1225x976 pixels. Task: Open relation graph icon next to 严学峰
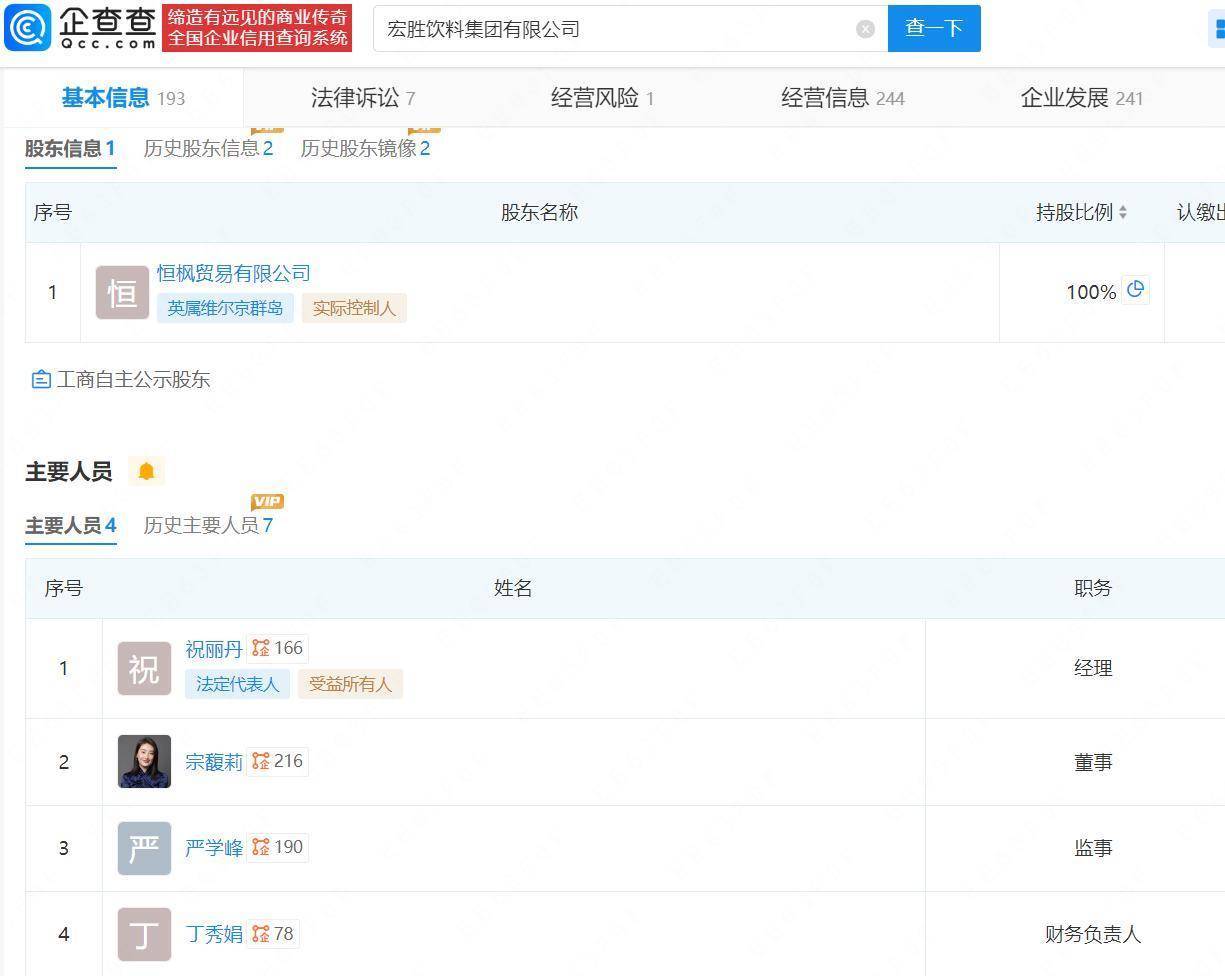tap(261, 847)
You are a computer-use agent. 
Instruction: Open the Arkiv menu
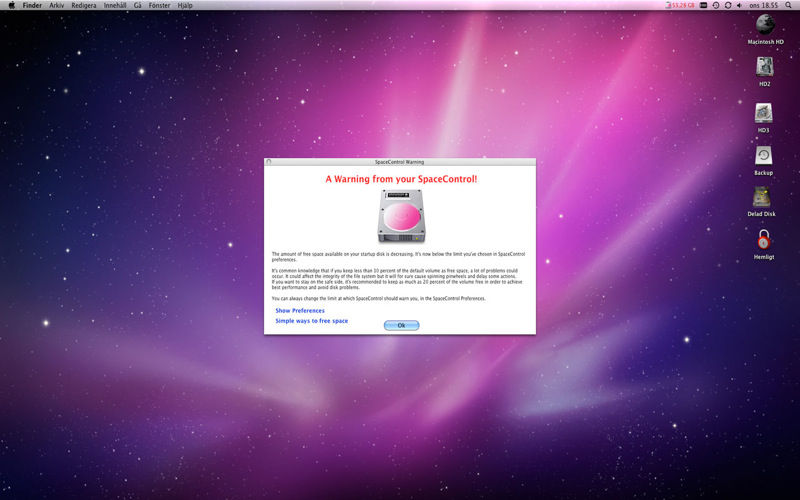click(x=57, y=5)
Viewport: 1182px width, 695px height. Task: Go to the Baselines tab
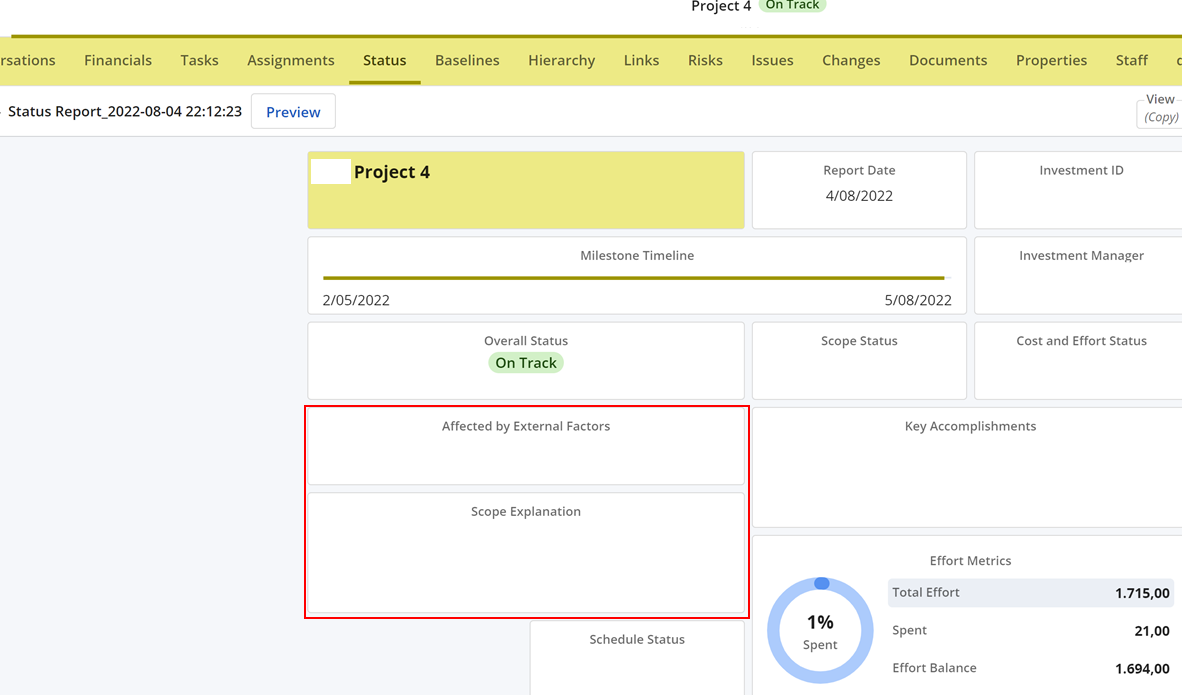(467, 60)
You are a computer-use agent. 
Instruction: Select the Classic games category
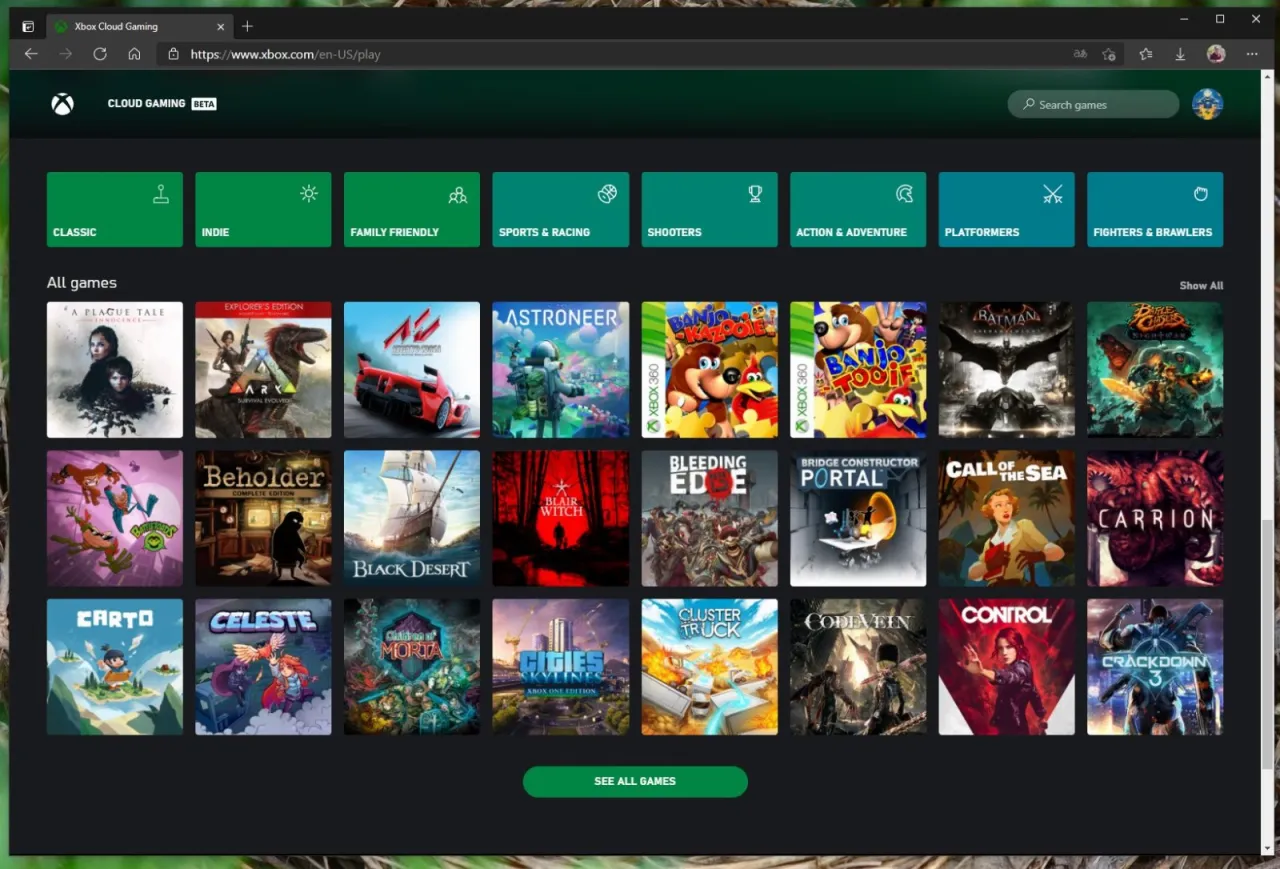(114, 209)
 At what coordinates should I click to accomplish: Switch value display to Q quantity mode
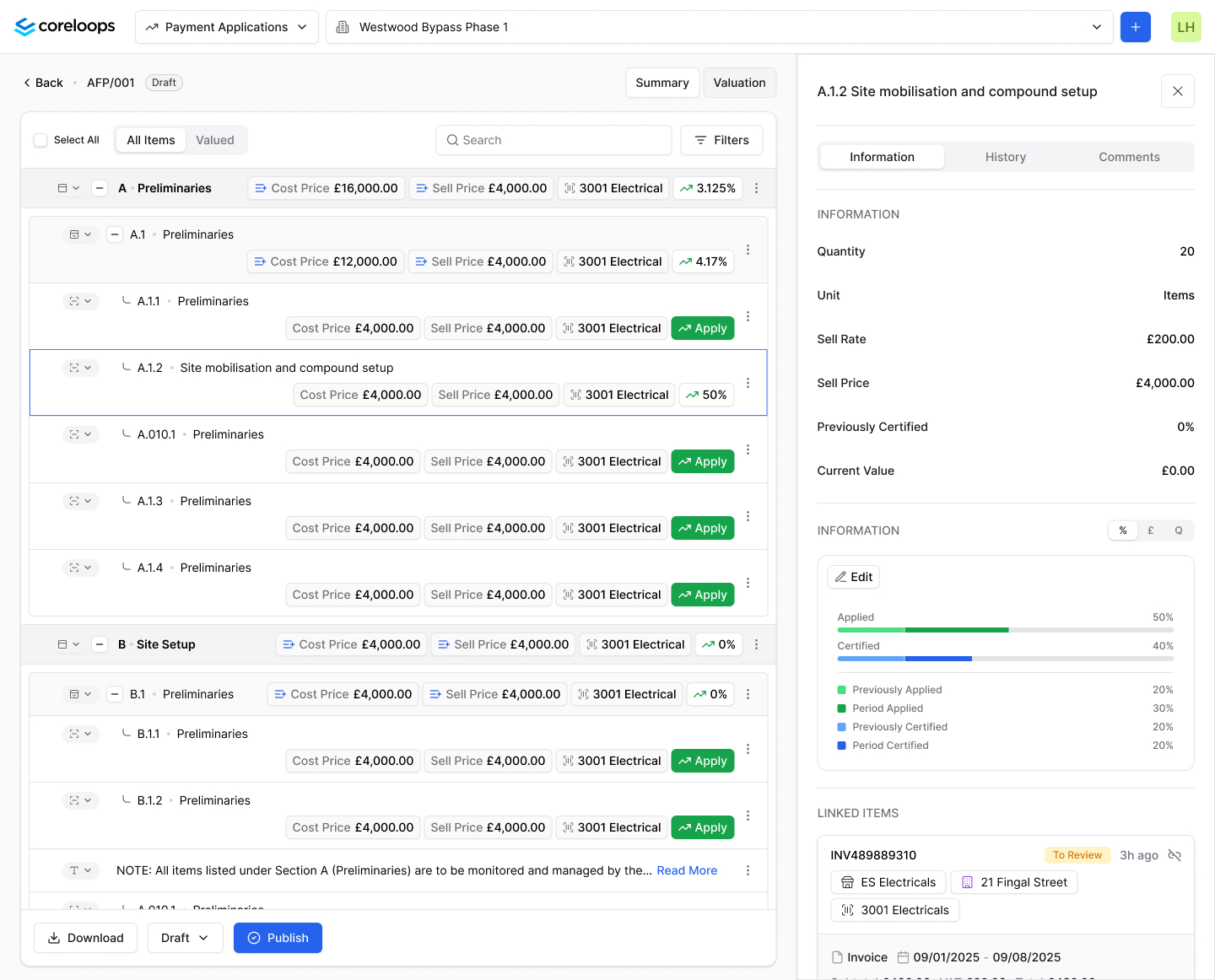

· · ·

AIM OF THE TASK: Please reproduce, exactly and only, the lines from the line containing "Viewport: 1182px width, 695px" through the last line of the material above, minus any pictures.

ANSWER BOX:
Viewport: 1182px width, 695px height. Task: Go to the Baselines tab
(467, 60)
You are a computer-use agent. 
Instruction: Select the Classic games category
(114, 209)
 At what coordinates should I click to accomplish: Switch value display to Q quantity mode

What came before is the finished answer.